648.4
Platform Activists: Competing or Reiterating Dominant Social, Cultural Forms and Material Relations of Production?

Wednesday, 18 July 2018: 09:30
Location: 201C (MTCC NORTH BUILDING)
Oral Presentation
Athina KARATZOGIANNI, University of Leicester, United Kingdom
Jacob MATTHEWS, Paris 8, France
This research focuses on “commons”, “collaborative”, and “sharing” platforms and asks whether by introducing new ideological-material productions, they are competing or reiterating dominant economic social forms and material relations of production. For the relation between the material and the ideological realms Garnham (1979) uses a 3-level declension a. material relations of production, b. social forms of these relations of production (as in the capitalist “economic” form of waged labour and, c. cultural forms of these relations of production. This type of analysis examines intermediation platforms as producers of material relations of production, social forms, and cultural (ideological) forms. In particular, it interrogates how digital intermediation platforms are positioned in relation to (and feed into) the discourses of the “commons” and the “collaborative economy”. Here, we are discussing Garnham's hypothesis that the more autonomous a cultural form is with regard to the social form and the relations of production themselves, the less effective it is (either for opposing them or for re-enforcing them).
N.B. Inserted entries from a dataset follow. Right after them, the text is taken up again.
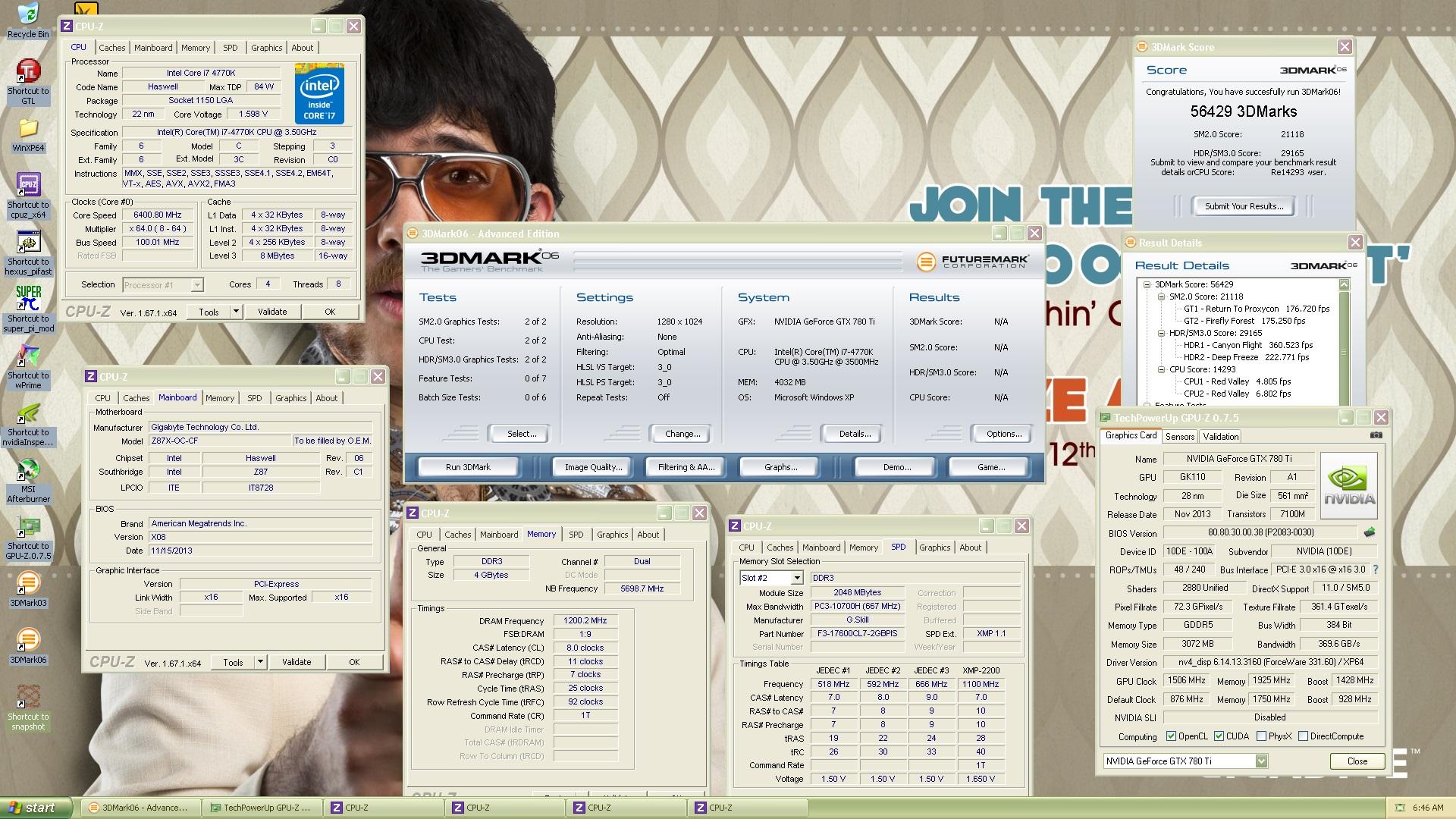The image size is (1456, 819).
Task: Click the Run 3DMark button
Action: coord(468,467)
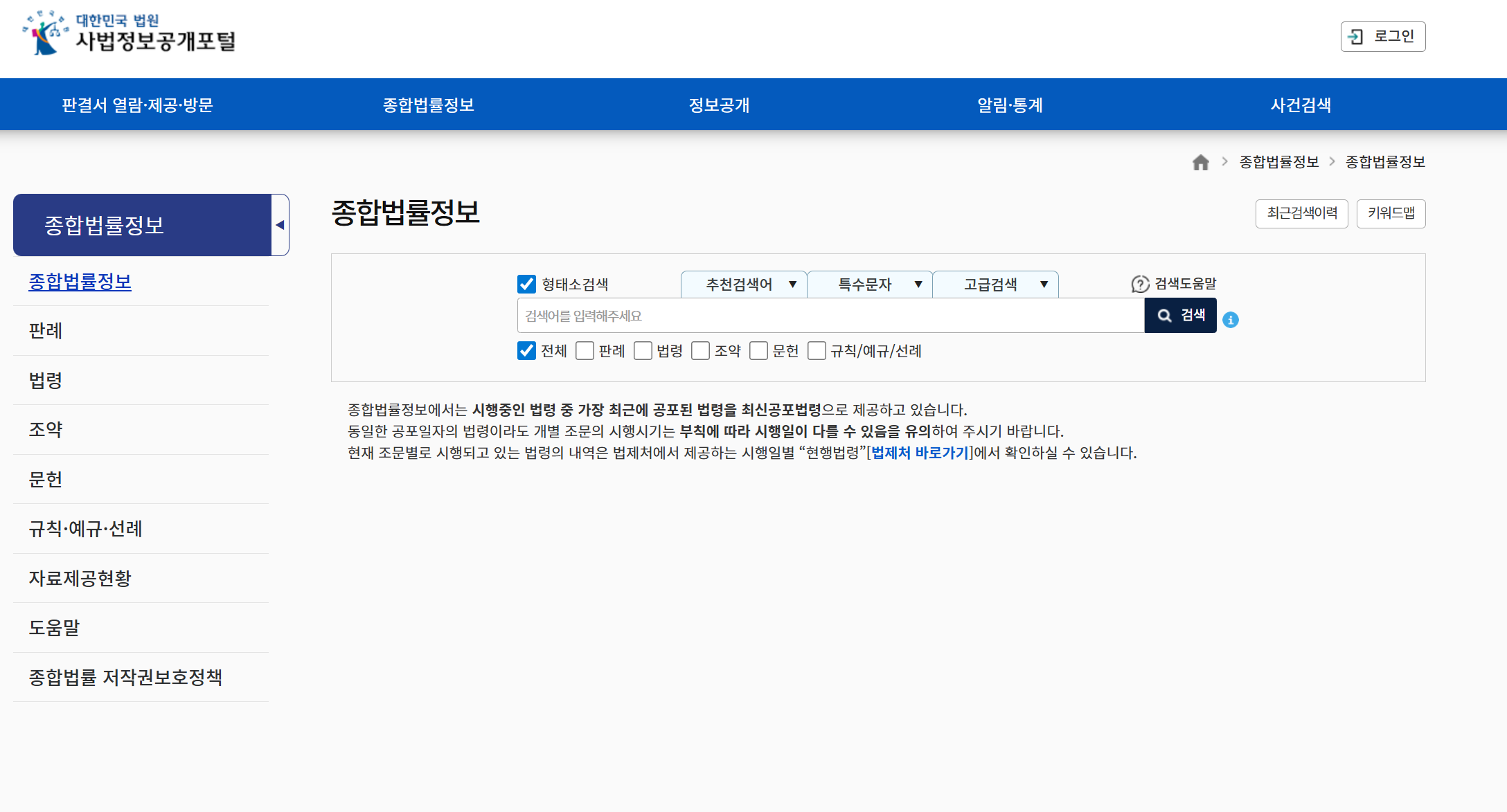Click the 키워드맵 button
The image size is (1507, 812).
point(1390,213)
In other words, we are approaching the problem of the low effectivity of many oppositional cultural products and discourses and the stronger effectivity of discourses that “cling” to the social forms of capitalist exploitation and the material relations of production that these are based upon. Empirically, we draw from fieldwork research carried out between 2015 and 2017 in Barcelona, Paris and Berlin, with over thirty players from varied institutional settings, from platforms representatives (such as Uber, Airbnb and crowdfunding sites), sharing economy watchdogs, to platform cooperativists, public players, commons-oriented alternative governance groups, as well as digital activists and artists.